Shakespeare

“Macbeth”: Guildford Shakespeare Company

Jeremy Malies in Surrey
1 March 2020

 

I thought I’d seen everything in 40 years of theatre reviewing but Macbeth by the Guildford Shakespeare Company at Holy Trinity Church produced a first. Arriving for a weekday matinee, I was pleased to see a significant curriculum audience: youngsters relish blood and gore. But not so one of their teachers. Midway through the banquet scene, she fled the theatre in fright and didn’t return even after the interval.

Director Charlotte Conquest has created a site-specific version of the best kind in which it became unclear what was a prop and what was a permanent component of the church. Venue and the play’s environment had truly merged.

There is a radical decision to cast one of the company’s principal performers, Sarah Gobran, as Banquo and for her to play the role as a woman when her army uniform struck me as androgynous and she could easily have portrayed a man. There is something peculiarly masculine about the Macbeth-Banquo exchanges concerning who will rule and who will merely beget rulers, and the parade of kings had to be trimmed as a result.

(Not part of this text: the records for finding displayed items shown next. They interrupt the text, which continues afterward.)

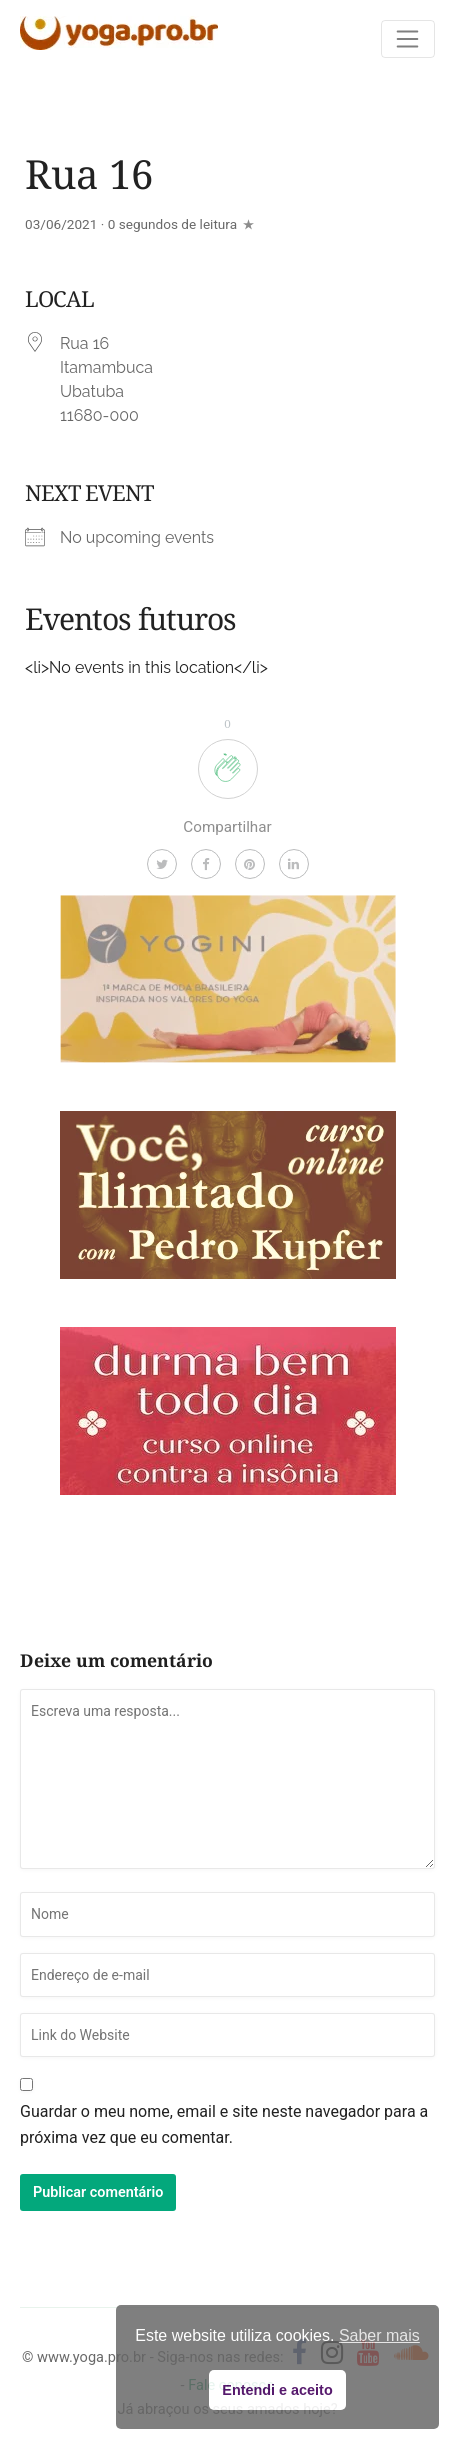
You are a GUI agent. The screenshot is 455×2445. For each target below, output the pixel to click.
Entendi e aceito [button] (277, 2390)
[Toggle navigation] (408, 39)
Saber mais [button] (379, 2335)
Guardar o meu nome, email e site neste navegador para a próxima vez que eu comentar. (224, 2124)
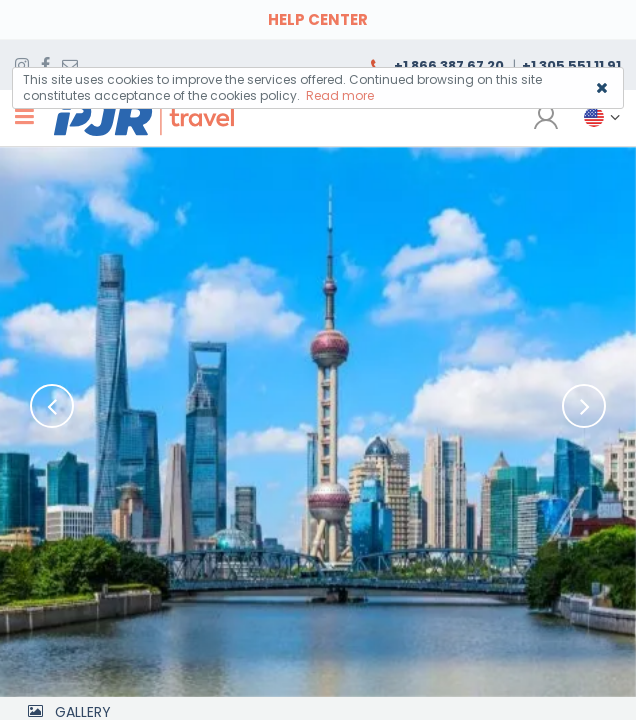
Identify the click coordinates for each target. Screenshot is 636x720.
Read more (340, 95)
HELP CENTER (318, 19)
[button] (596, 117)
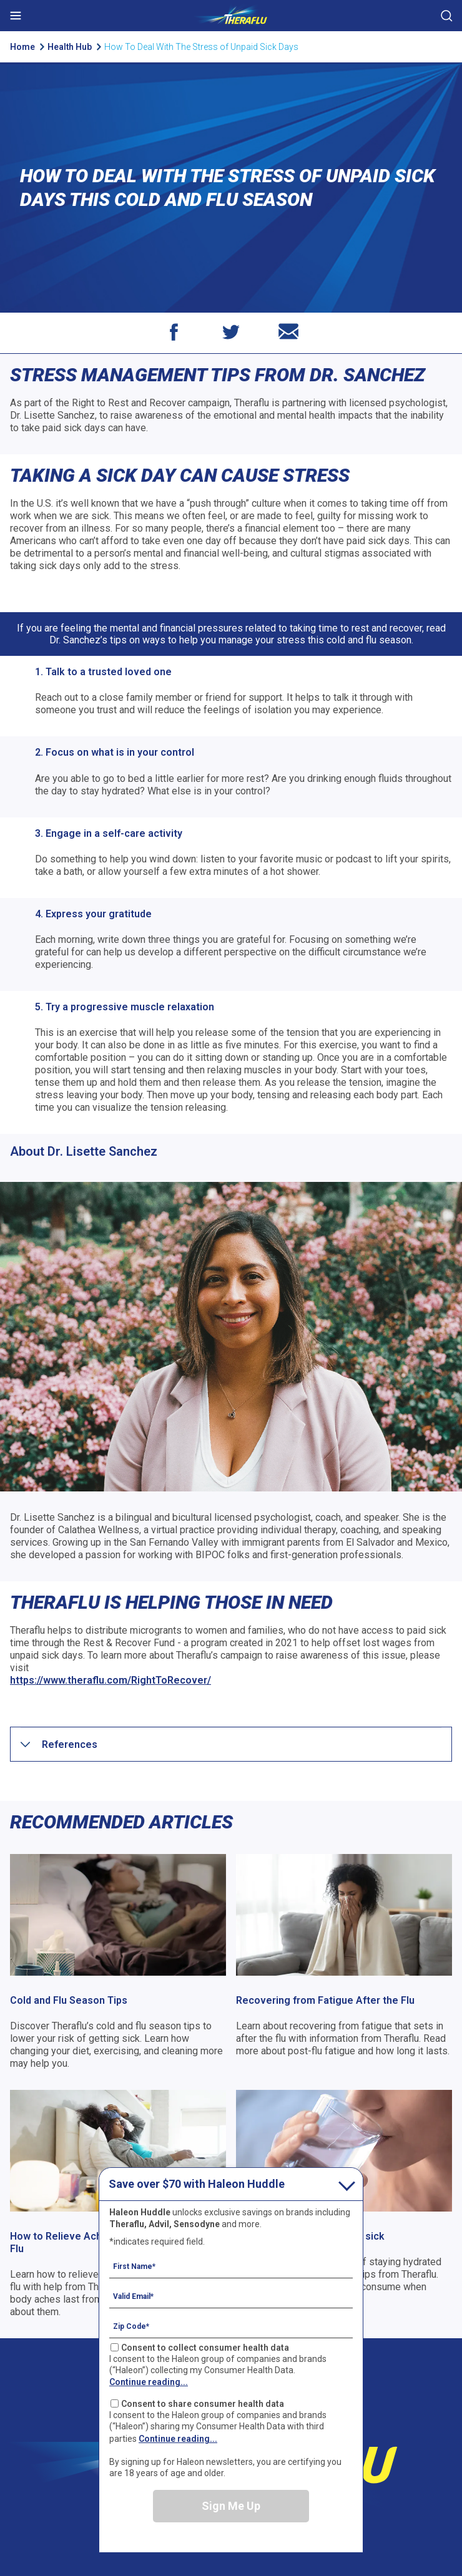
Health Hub (69, 47)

As Macbeth, Jack Whitam realizes that the playwright has done most of the work for him; sit precisely on the meter of the verse and the audience will pick up every nuance of your state of mind. He is particularly adept with the confessional asides and soliloquies while immediately convincing as a career soldier.

 

Macbeth at Holy Trinity Church, Guildford. Photo credit: Matt Pereira.

 

Stella Taylor is an authentically psychopathic Lady Macbeth, truly a ‘fiend-like queen’ but with the charisma to evoke loyalty from her retinue as well as blind love from her husband whose: “She should have died hereafter” suggests that he now sees no meaning in life and craves a quick reunion with her.

Lucy Pearson is outstanding in multiple roles including a seductive first witch, Donalbain and Fleance. She switches characters and genders thanks to functional choices by costume supervisor Anett Black whose creations allow most of the cast to treble-up convincingly. I always expect first-rate verse speaking here but Annabelle Terry brings fluidity to her speeches as many characters, most notably Lennox.

Publicity blurb had suggested the piece would be set in the Balkans. I saw it rather as guerrilla warfare that had spilled over into a church, with Neil Irish’s two-tiered design using nave, altar, transepts and even pulpit.

At the macro level, the prospect of an unprincipled megalomaniac who is happy to dispose of those who have brought him to power makes us look at current leaders on both sides of the Atlantic. Shakespeare’s handling of equivocation in this play is an antecedent of the Orwellian ‘alternative facts’ used by Trump’s advisors.

 

Jack Whitam and  Eric MacLennan. Photo credit: Marc Brenner.

 

Little was done with Burnham Wood advancing on Dunsinane and you would have expected more from such an inventive company. I made a deliberate choice to attend a matinee and imagine that lighting designer Mark Dymock’s effects in the evening, notably for the sleepwalking scene and with the church’s stained glass coming into play, would have been impressive.

And the detail that sent the drama teacher rushing out? With simple stagecraft, as Lady Macbeth lifts a soup tureen at the banquet we see Banquo’s head lolling on a platter with the actor crouching under the dais. It was pulled off exquisitely and proved truly stomach-churning.